My mother arrived five days ago to visit and since then my son has been practically surgically attached to my leg. Not sure whether it's just the cold he has been battling or if he is taking a man-on-man defense in order to assure that the mama does not abdicate to big momma.
Sometimes I wonder whether there will ever be a time when I don't feel like I am a mother to everyone and everything.
Being a mother is such an intense thing-- it's at once the most powerful and powerless position to be in-- responsible for, though not in control of, others' happiness.
When I am exhausted (as I am now) I can almost not believe what I do in a day. It goes well beyond the creative (putting it kindly) meal planning and cooking required for a toddler, well beyond the preparation and the clean up and the staging of every practical transaction. It seems everything holds an emotional weight. Everything is learning (for him and me). There is the sweet predictability and the onerous predictability. There are the sweet moments of discovery and the excrutiatingly slow practice for discovery.

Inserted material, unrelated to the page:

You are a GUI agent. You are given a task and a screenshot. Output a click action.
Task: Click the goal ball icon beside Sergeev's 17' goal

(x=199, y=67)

And all the while trying to both serve and stifle the instinct to make everything kind and good and better than it was growing up. In order to give your child the framework for hapiness and let him invent his own content, follow his own kite-strings.
And yet trying to not turn into the mother of all mothers; take too much responsibility everywhere else where it is unwanted, unasked or unnecessary. Like a bird thinking a mailbox is its nest and waiting for those chicks that will never arrive.
As my therapist once said, who do you think you are, Jesa?